The seventh chapter of the Lieh Tzu–a lesser-known source for Taoism than the Tao Te Ching–underwent a 1912 English translation by Anton Forke, who titled it Yang Chu’s Garden of Pleasure, and divided it into 19 short chapters. Some of the themes mirror Epicurean teachings to the point of being near-identical parallel doctrines. One example is in their joint rejection of fame and of traditional virtue as taught by other schools. The following passage reminds us of Polystratus’ indictment of blind pursuit of virtue without the study of nature.

CHAPTER V: FALSE VIRTUES

YANG CHU said: Po Yi was not without desire, for being too proud of his purity of mind, he was led to death by starvation. Chan-Chi was not passionless, for being too proud of his virtue he happened to reduce his family. Those who in pursuit of purity and virtue do good in a false way resemble these men.

As did the ancient Cyrenaics, Yang Chu’s philosophizing took the body as the starting point. For instance, Yang Chu articulates a defense of non-violence as an ethical principle and a rejection of brute force, argued from the perspective of human nature (chapter 16): since humans lack fangs, claws, and other natural defenses, man therefore must live by his wisdom. We find here a Taoist-libertarian theory of non-aggression (whose political, societal, and practical repercussions are many) rooted in the study of nature. Although the body is at the root of Chu’s intellectual life, the end result still constitutes an embodied and practical wisdom and philosophy that goes well beyond merely entertaining the seductions of the senses, which is how hedonists are typically stereotyped.

We also find a passage somewhat reminiscent of Jesus’ Gospels when the philosopher is arguing that we must not treat the dead as we do the living, which was a common superstition of his day.
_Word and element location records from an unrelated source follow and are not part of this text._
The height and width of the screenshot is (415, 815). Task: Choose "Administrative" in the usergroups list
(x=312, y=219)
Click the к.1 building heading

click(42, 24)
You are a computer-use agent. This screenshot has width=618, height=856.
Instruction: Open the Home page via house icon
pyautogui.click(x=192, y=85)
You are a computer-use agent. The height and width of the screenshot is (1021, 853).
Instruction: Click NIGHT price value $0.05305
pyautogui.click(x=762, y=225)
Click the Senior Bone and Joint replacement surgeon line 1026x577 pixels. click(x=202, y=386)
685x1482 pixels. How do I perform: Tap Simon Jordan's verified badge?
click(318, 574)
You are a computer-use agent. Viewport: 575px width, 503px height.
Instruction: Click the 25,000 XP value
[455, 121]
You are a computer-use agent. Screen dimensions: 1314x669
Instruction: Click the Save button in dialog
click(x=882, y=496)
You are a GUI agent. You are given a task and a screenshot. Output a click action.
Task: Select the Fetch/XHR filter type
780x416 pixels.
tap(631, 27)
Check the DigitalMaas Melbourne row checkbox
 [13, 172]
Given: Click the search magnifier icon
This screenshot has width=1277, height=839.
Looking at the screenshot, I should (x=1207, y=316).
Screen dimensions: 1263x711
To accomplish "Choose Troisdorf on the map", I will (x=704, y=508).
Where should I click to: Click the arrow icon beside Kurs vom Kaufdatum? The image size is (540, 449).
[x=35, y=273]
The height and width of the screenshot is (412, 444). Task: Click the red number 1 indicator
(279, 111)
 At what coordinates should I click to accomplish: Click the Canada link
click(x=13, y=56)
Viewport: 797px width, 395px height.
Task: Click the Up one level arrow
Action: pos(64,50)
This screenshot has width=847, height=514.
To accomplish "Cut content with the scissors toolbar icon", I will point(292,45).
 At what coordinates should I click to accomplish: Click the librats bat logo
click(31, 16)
CHAPTER VII: DUTY TO THE LIVING AND THE DEAD

So we may give the feverish rest, satiety to the hungry, warmth to the cold, and assistance to the miserable; but for the dead, when we have rightly bewailed them, to what use is it to place pearls and jewels in their mouths, or to dress them in state robes, or offer animals in sacrifice, or to expose effigies of paper?

In another chapter, we find a clash between a so-called “virtuous” king and his two pleasure-seeking brothers, who tell him:

CHAPTER IX: THE HAPPY VOLUPTUARIES

It is very difficult to preserve life, and easy to come by one’s death. Yet who would think of awaiting death, which comes so easily, on account of the difficulty of preserving life? You value proper conduct and righteousness in order to excel before others, and you do violence to your feelings and nature in striving for glory. That to us appears to be worse than death.

… See now. If anybody knows how to regulate external things, the things do not of necessity become regulated, and his body has still to toil and labour. But if anybody knows how to regulate internals, the things go on all right, and the mind obtains peace and rest.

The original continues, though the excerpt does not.